Only 44% of farm workers treated by a team of the Italian medical charity 'Medici per i diritti umani' (the name translates to 'doctors for human rights') in the southern province of Foggia said they had a regular job contract, according to a report released by the organization on Monday. The majority of migrants told the charity they did not get a pay slip.
The report is called "The bad season - report on the living and working conditions of farm laborers in the Capitanata." The organization collected data in the province of Foggia through their mobile clinic.
The clinic treats migrant farmworkers who live in makeshift shelters in the area of Foggia. The migrants mainly reside at camps in Rignano Garganico, at the so-called ghetto Pista in Borgo Mezzanone, and in abandoned houses in the countryside around Poggio Imperiale, Palmori and San Marco in Lamis.
Widespread diseases among migrants
The report said gastrointestinal and infectious diseases and osteomuscular disorders were widespread among the migrants it treated. The authors concluded that this was mainly due to poor working and living conditions.
The report also found that only one in two patients was registered with the Italian national health system.

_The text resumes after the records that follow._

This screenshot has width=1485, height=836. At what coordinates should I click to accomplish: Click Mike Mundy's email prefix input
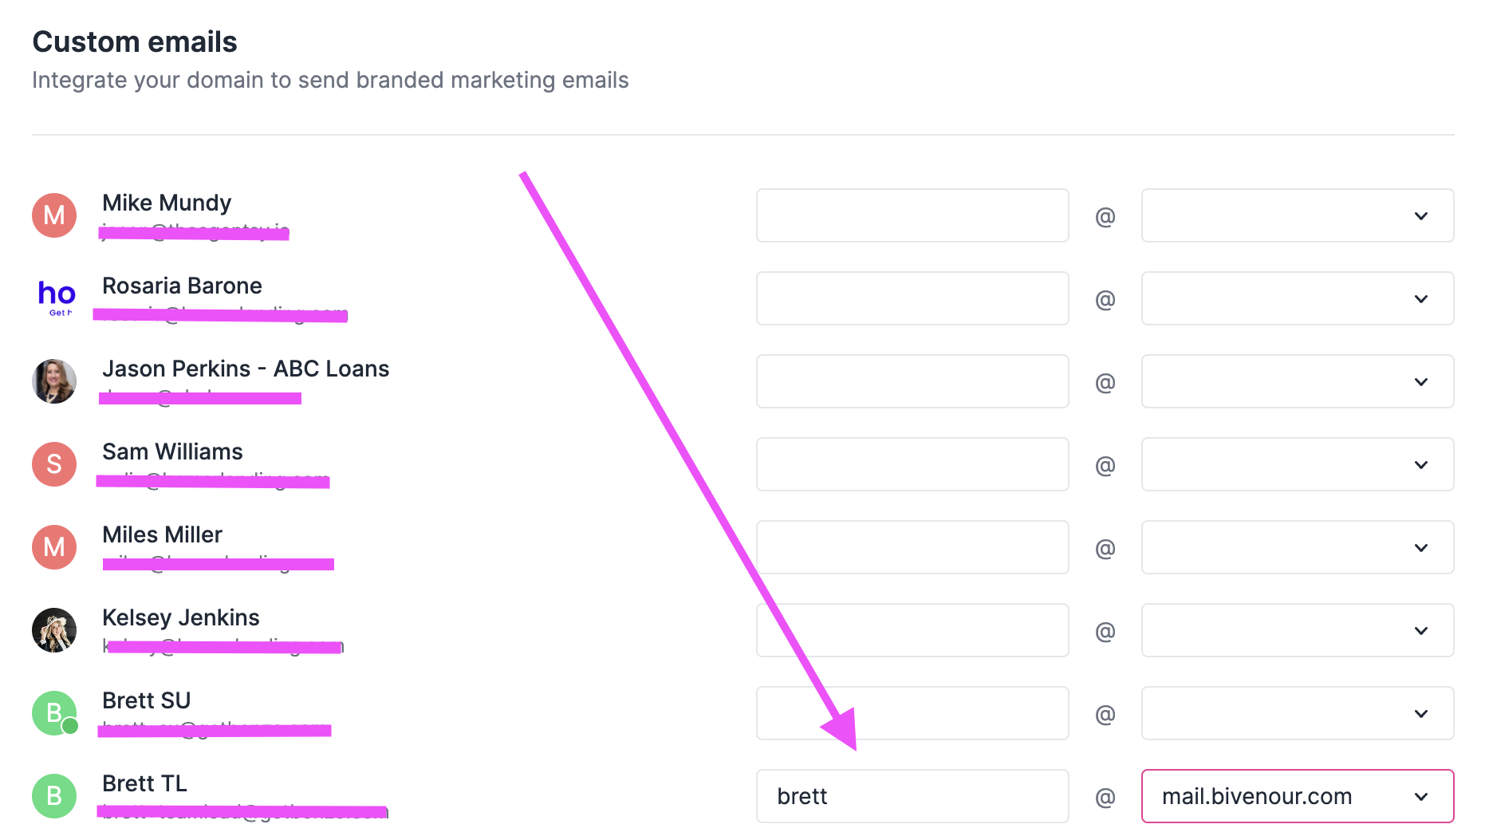(x=912, y=215)
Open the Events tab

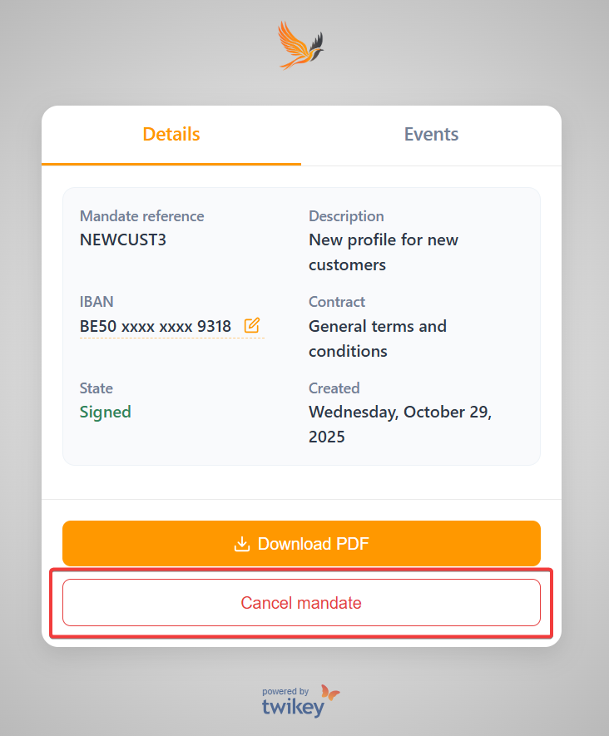[431, 135]
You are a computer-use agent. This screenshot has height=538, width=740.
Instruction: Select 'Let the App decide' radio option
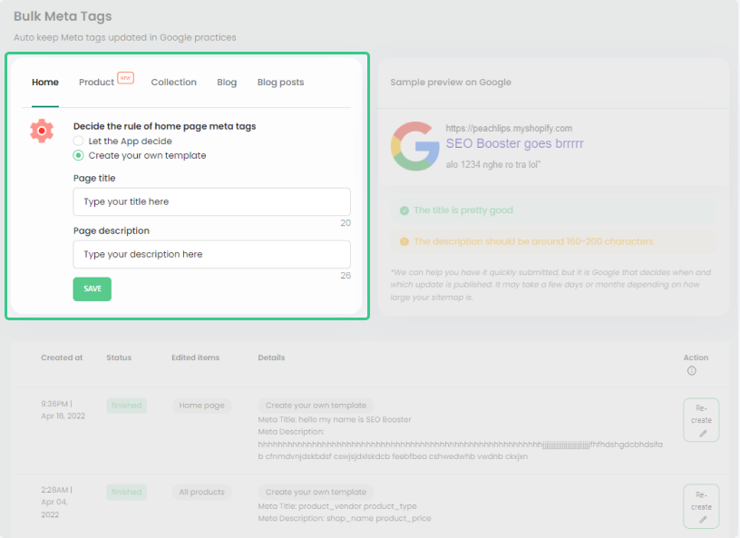[78, 142]
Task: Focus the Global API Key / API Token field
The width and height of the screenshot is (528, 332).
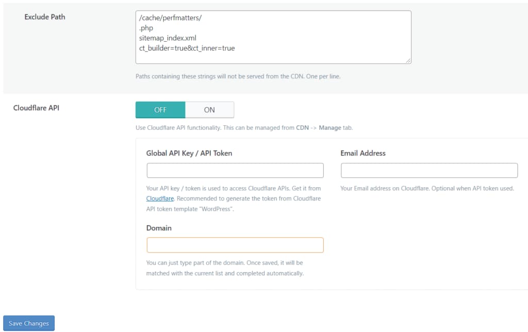Action: click(235, 170)
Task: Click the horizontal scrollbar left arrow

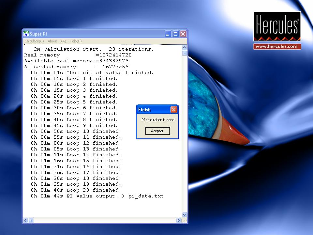Action: coord(25,220)
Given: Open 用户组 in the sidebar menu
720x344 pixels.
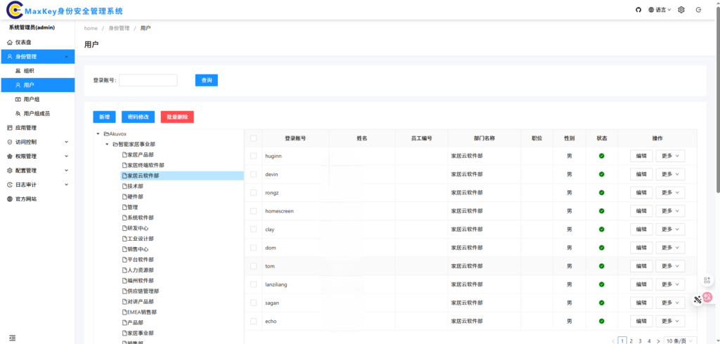Looking at the screenshot, I should [32, 99].
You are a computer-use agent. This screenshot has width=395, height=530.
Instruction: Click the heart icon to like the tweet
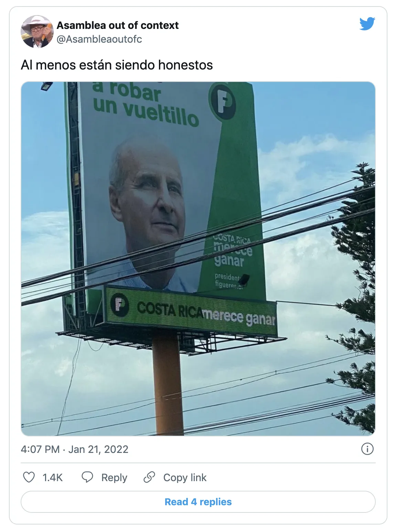pos(29,477)
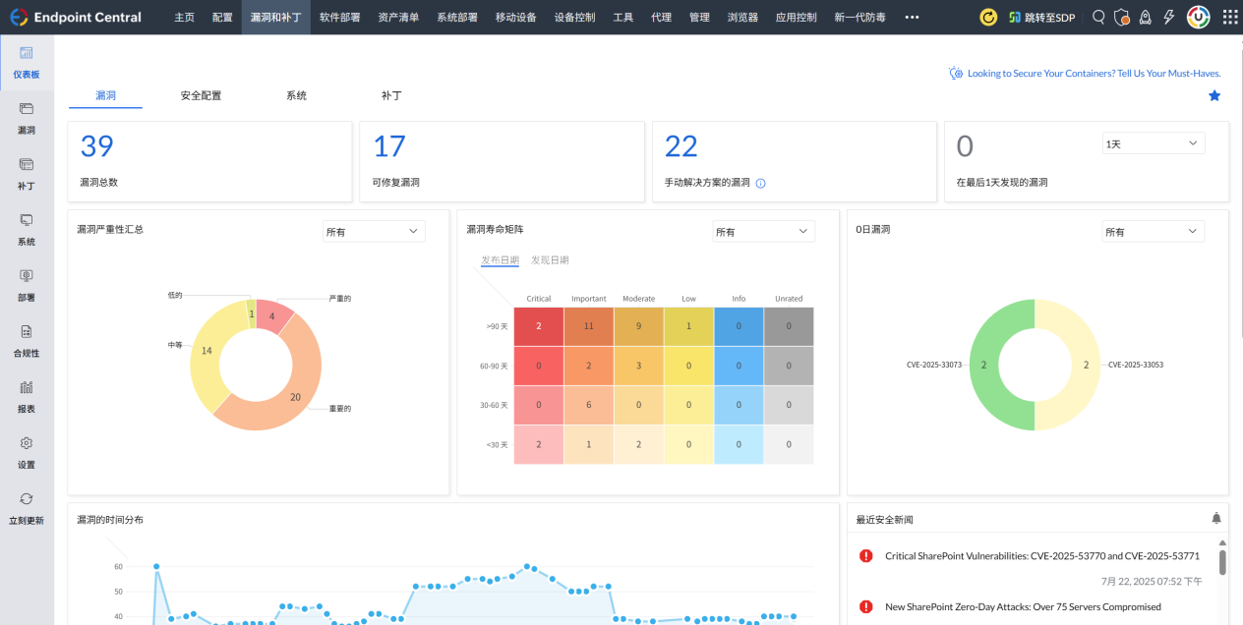Open the 所有 dropdown in 0日漏洞 panel
Viewport: 1243px width, 625px height.
coord(1153,231)
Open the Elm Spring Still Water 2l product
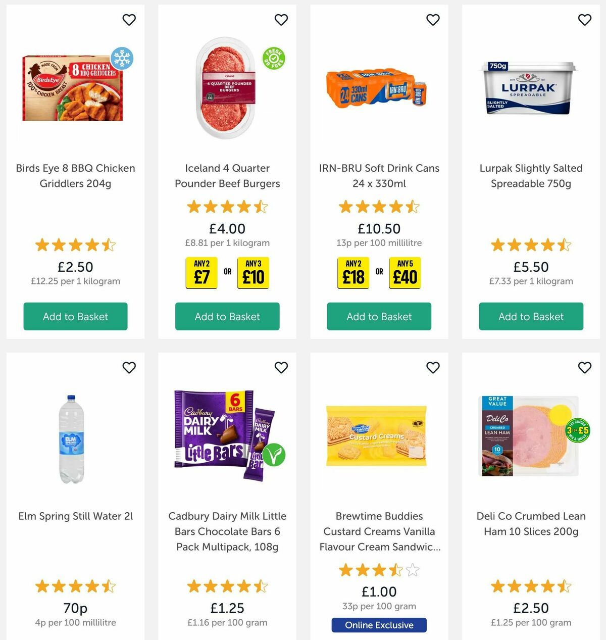 click(x=75, y=516)
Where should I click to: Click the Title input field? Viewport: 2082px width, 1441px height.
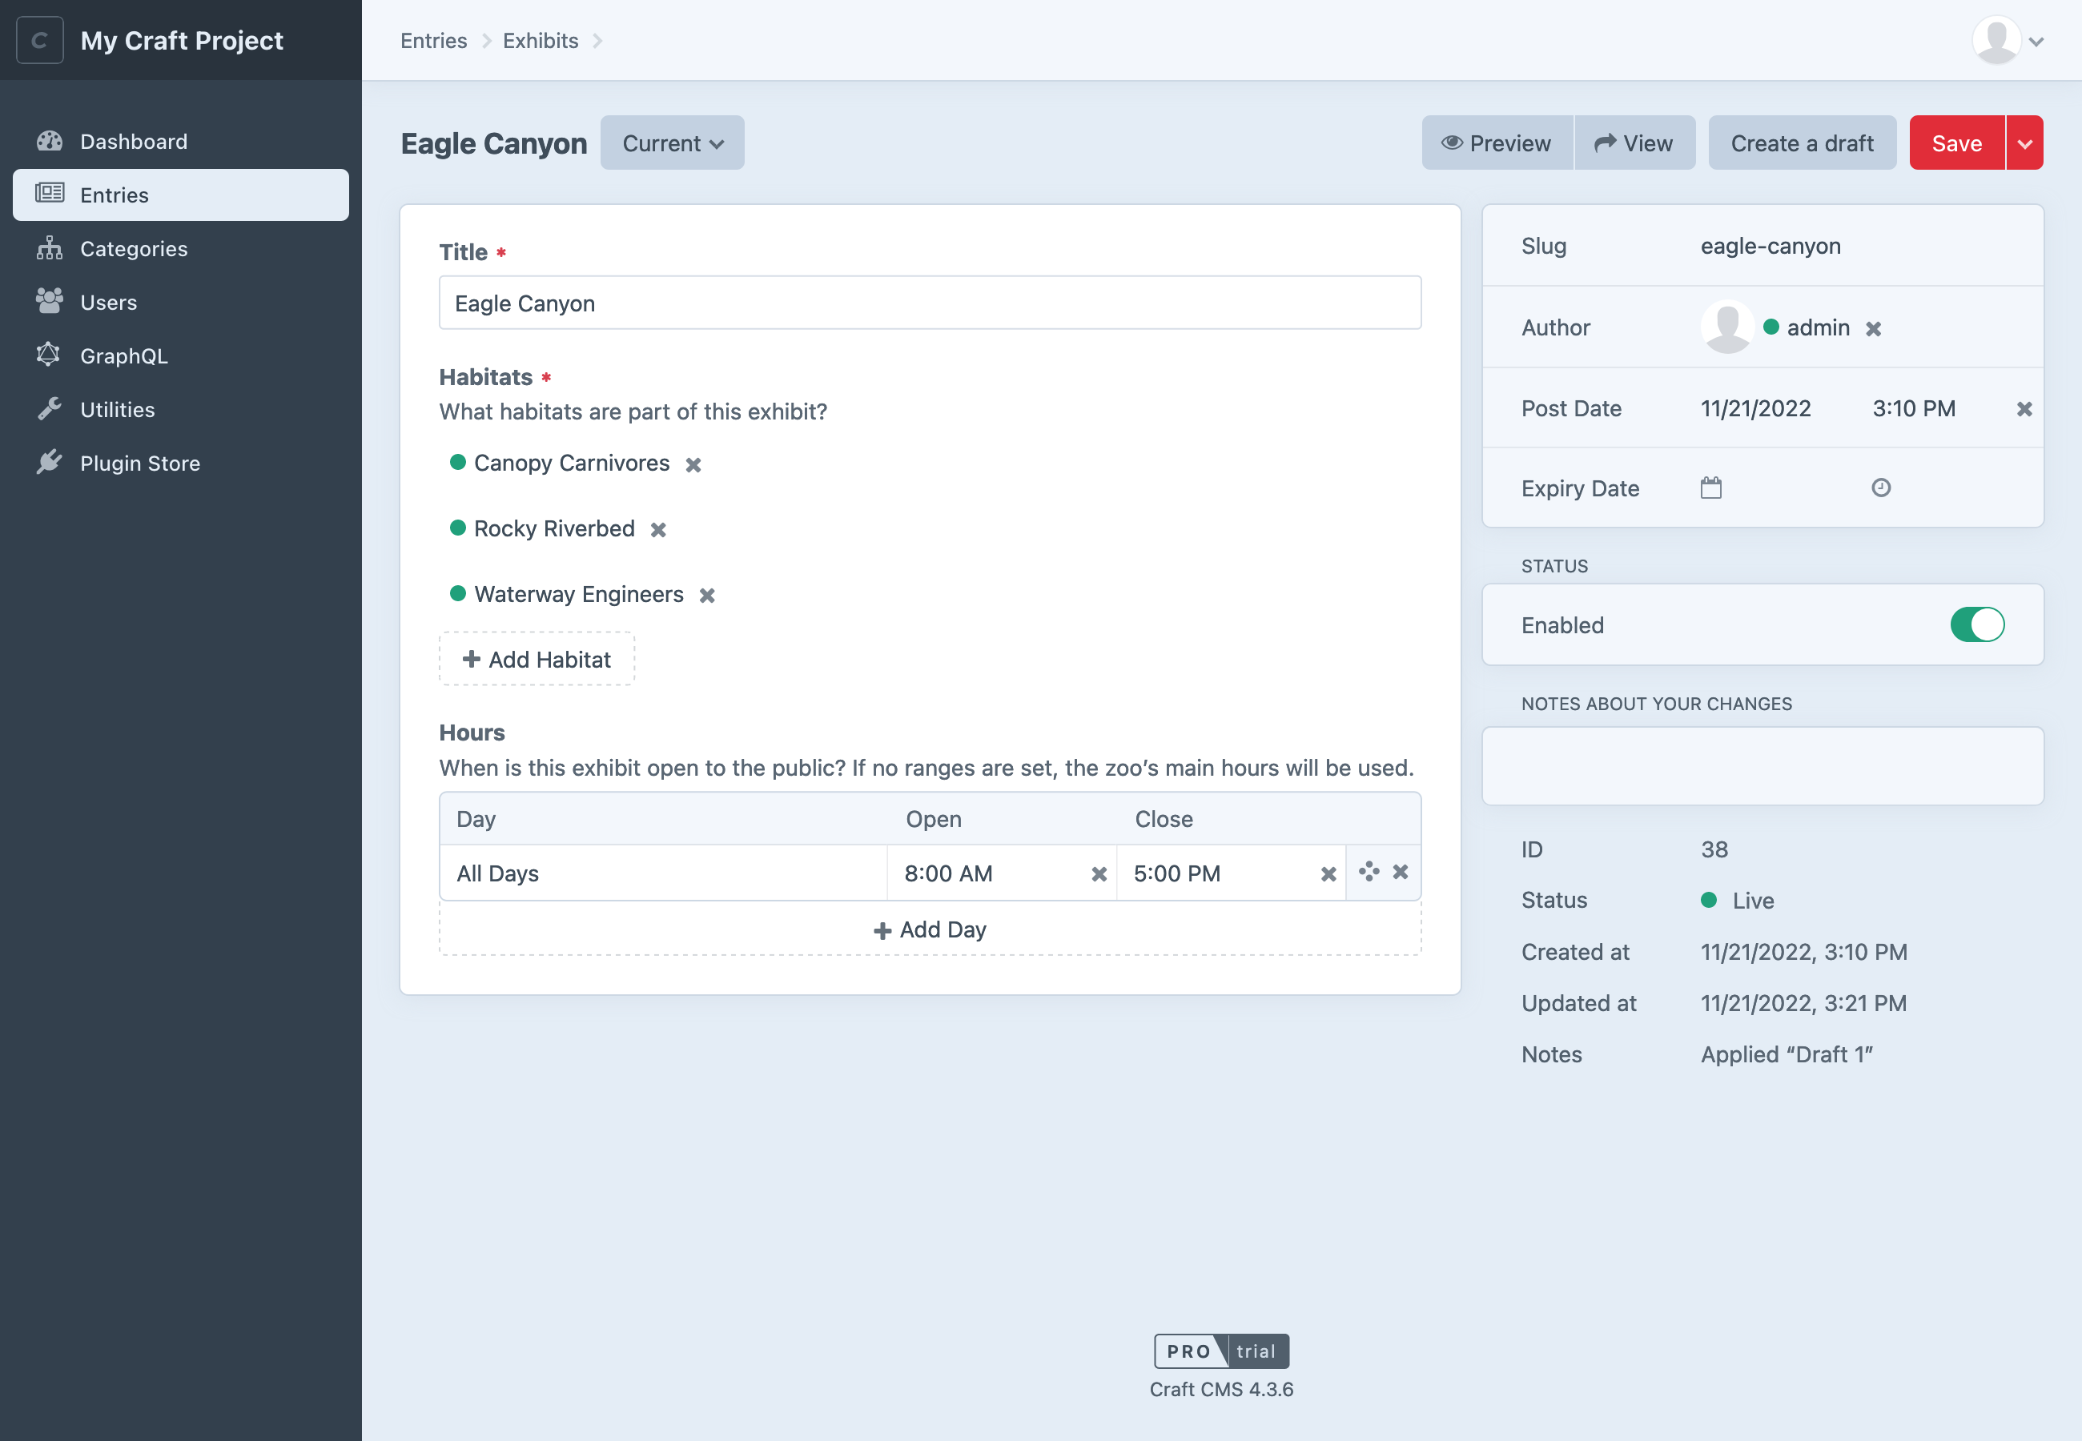[931, 302]
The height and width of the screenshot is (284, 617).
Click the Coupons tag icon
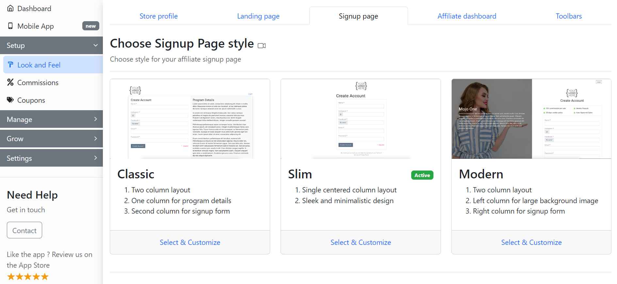click(10, 100)
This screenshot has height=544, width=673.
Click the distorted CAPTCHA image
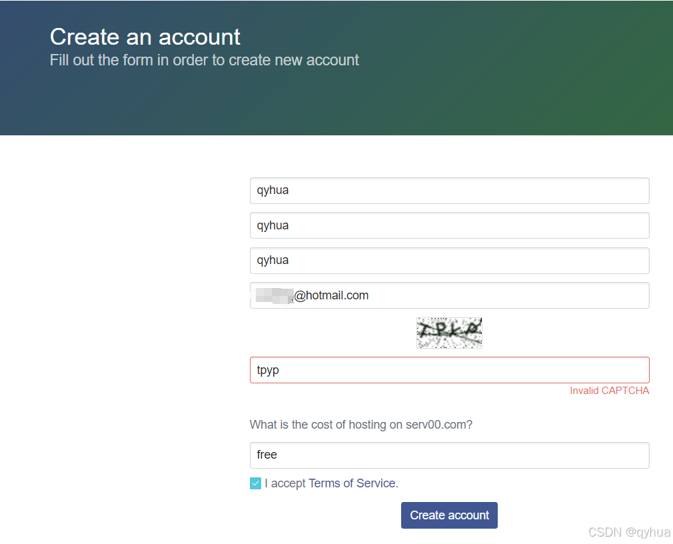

Only 20% of the migrants treated by the charity were proficient in the Italian language, according to the report.
Data in the report
per i diritti umani' (Medu) said it provided medical and legal assistance to 225 people (209 men and 16 women), in collaboration with the associations 'Idorenin' and 'A Buon diritto.'
The medical charity said it carried out 292 medical visits and 153 meetings to provide legal assistance.
93% of the people assisted by Medu were men, with an average age of 31.
The migrants mainly hailed from sub-Saharan Africa and North Africa, eastern and central Europe and south-east Asia. 61% of the people met by the charity's team were regular migrants.